In the T-Bill auction earlier this week, the cut off yield in 3M and 6M papers is down by 7 bps and 11 bps respectively to 7.4 percent and 7.69 percent. In Mar-21, the 3M cut off yield was at 7.59 percent and is down by 19 bps. The government kept on rejecting the 12M paper. However, the bid pattern suggests that the participants have started bidding at relatively lower rates.

Machos are to be dealt by machos. Boys in treasury offices are seemingly taking the body language and statements of the new FM Shaukat Tarin seriously. There are even rumors of a rate cut. No one should stop people from daydreaming. Nonetheless, in the backdrop of currency appreciation, government’s assertion of not increasing the electricity tariff and some ease in international oil prices, inflation expectations are lowering. Hence, the increase in interest rates may not take place at a pace as was expected earlier.

The SBP has categorically said that if there is any increase it will be “measured and gradual”. One other reason for the change in expectations is that traders are now probably taking the forward guidance more seriously. SBP in Mar-21 said that the monetary policy will remain broadly unchanged in the upcoming review. Earlier people were interpreting this as a 25-50 bps increase. Now, that expectation is dying down. There are people that are even betting for no change in this calendar year.

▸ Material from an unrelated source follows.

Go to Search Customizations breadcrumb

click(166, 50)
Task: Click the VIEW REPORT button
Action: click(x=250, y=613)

Without delving into the debate how realistic or sustainable the market expectations are, it is time for the Ministry of Finance to capitalize on these sentiments. It should not repeat the same mistake made right after aggressive easing in 2020. When the interest rates sharply came down to 7 percent, there were some participations in the bonds at rates lower than what these are today; but ministry wanted to issue even at lower rates. That never happened and lately inflation expectations were building, and the bond yields started moving up.

Even today, the participation is mainly in 3M and 6M papers. In the last two auctions, there were high maturing amounts and targets. Market participated at higher amounts and the government has fetched Rs1.37 trillion (last auction Rs573 bn) all in 3M and 6M papers. However, between March 11 and April 22, yields in the secondary market are down by 12 to 65 bps.

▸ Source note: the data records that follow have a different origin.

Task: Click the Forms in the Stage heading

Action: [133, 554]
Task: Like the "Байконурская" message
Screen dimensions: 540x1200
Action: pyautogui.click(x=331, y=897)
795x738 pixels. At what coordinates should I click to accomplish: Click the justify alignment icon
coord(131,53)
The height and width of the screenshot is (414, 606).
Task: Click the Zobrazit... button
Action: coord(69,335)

The sentiments are changing, though the net injection (reverse OMO) is building and has crossed Rs2 trillion mark. This is implying that liquidity is short in the market. But recently government has raised $2.5 billion from the global debt market. There could be an international Sukuk issue as well. SBP has made some changes in the primary dealership rules to reduce the dominance of banks in the government marketable securities.

All these points add to the assertion that there could be an appetite for bonds by banks in days of easing sentiments. Ministry must capitalize that and should start picking up money in 12M papers and PIBs as well in the upcoming auctions.